§ **YOUR ASSIGNMENT**
Please set down the part of the remote server lesson below from "Introduction to UNIX" up to and including "Operating System Interface)", word for word.

§ **TEXT FOR ANALYSIS**
Working on a remote server

CERN computing center

Learning Objectives

In this lesson, you will learn:

  • How to connect to a remote server
  • Get familiar with RStudio server
  • Get an introduction to the command line (CLI) & bash

Why working on a remote machine?

Often the main motivation is to scale your analysis beyond what a personal computer can handle. R being pretty memory intensive, moving to a server often provides you more RAM and thus allows to load larger data in R without the need of slicing your data into chunks. But there are also other advantages, here are the main for scientist:

  • Power: More CPUs/Cores (24/32/48), More RAM (256/384GB)
  • Capacity: More disk space and generally faster storage (in highly optimized RAID arrays)
  • Security: Data are spread across multiple drives and have nightly backups
  • Collaboration: shared folders for code, data, and other materials; same software versions
Warning

=> The operating system is more likely going to be Linux!!

More on this in a few minutes

Introduction to UNIX and its siblings

UNIX
Originally developed at AT&T / Bell Labs circa 1970. Has experienced a long, multi-branched evolutionary path
POSIX (Portable Operating System Interface)
a set of specifications of what an OS needs to qualify as “a Unix”, to enhance interoperability among all the “Unix” variants

Various Unices

The unix family tree
  • Linux (Linus Torvalds, 1991)
    is not fully POSIX-compliant, but certainly can be regarded as functionally Unix
    Some popular Linux distributions include Debian, Fedora Linux, Arch Linux, and Ubuntu. There are also commercial distributions such as Red Hat Enterprise Linux and SUSE Linux Enterprise. Android is actually Linux-based!
  • OS X
    is a Unix!

Some Unix hallmarks

  • Supports multi-users, multi-processes
  • Highly modular: many small tools that do one thing well, and can be combined
  • Culture of text files and streams
  • Primary OS on HPC (High Performance Computing Systems)

§ **DATA EXTRACT**
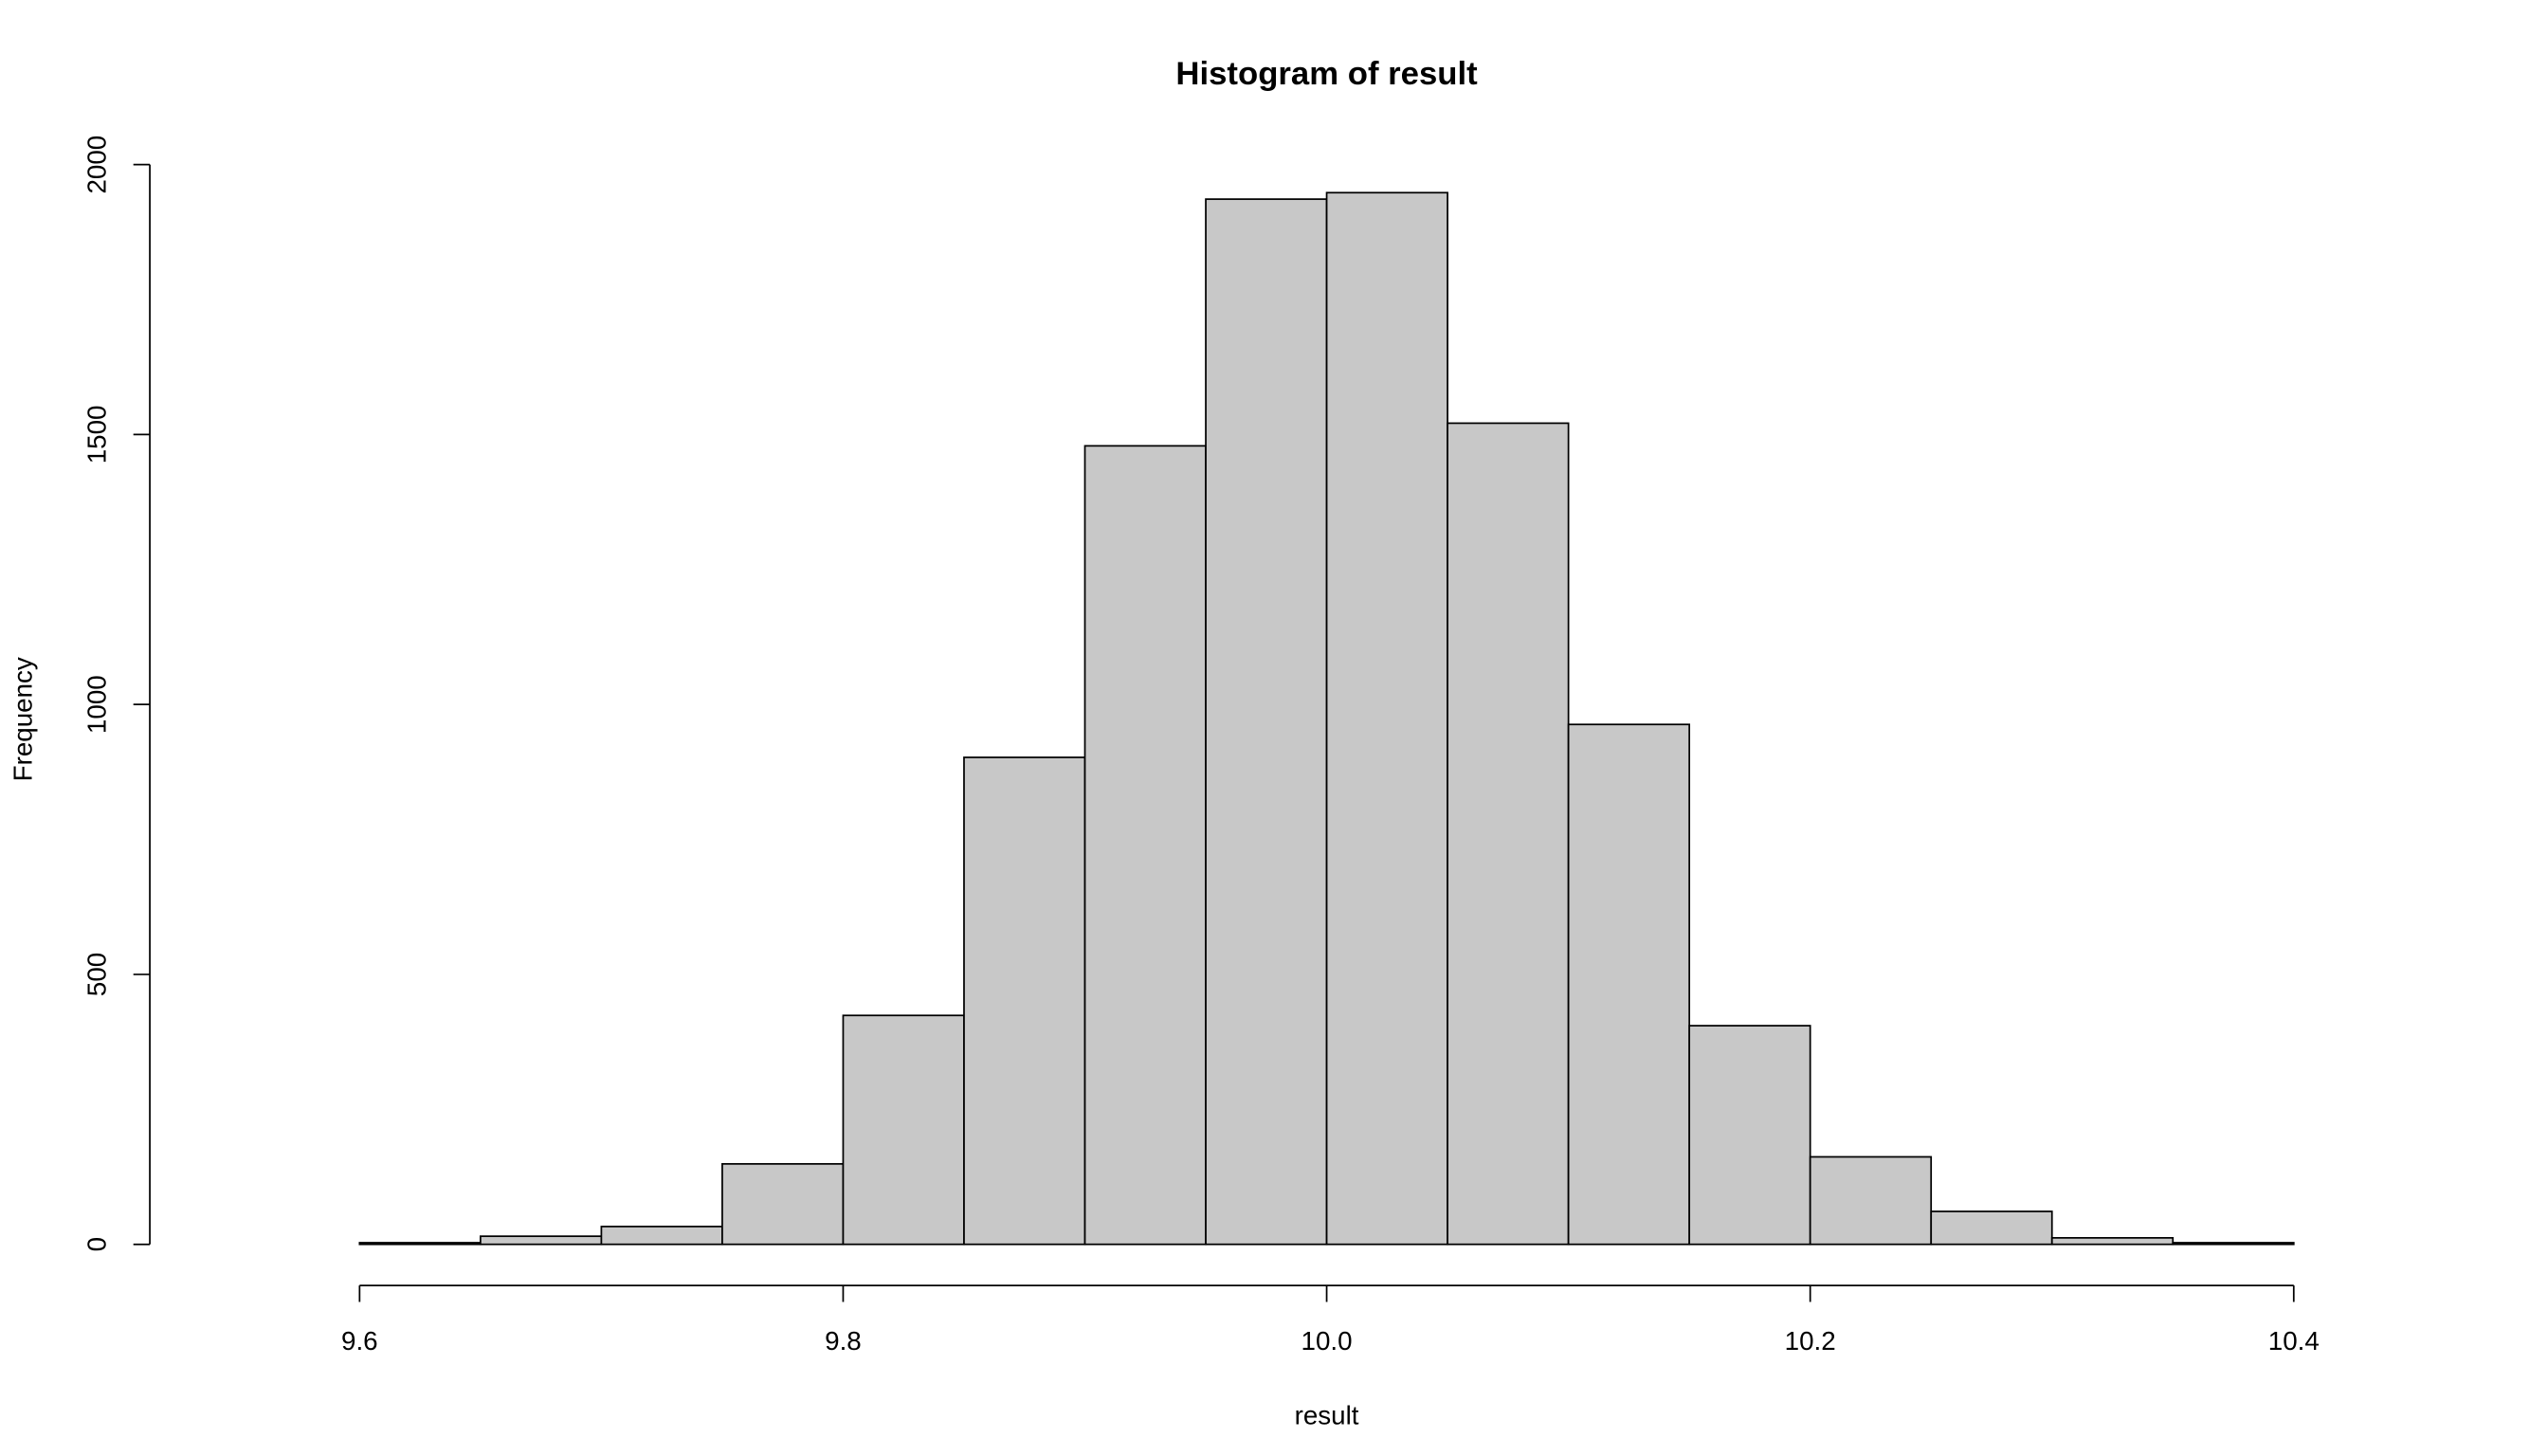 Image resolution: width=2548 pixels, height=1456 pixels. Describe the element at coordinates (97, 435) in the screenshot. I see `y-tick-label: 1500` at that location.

§ **EXERCISE RESULT**
Introduction to UNIX and its siblings

UNIX
Originally developed at AT&T / Bell Labs circa 1970. Has experienced a long, multi-branched evolutionary path
POSIX (Portable Operating System Interface)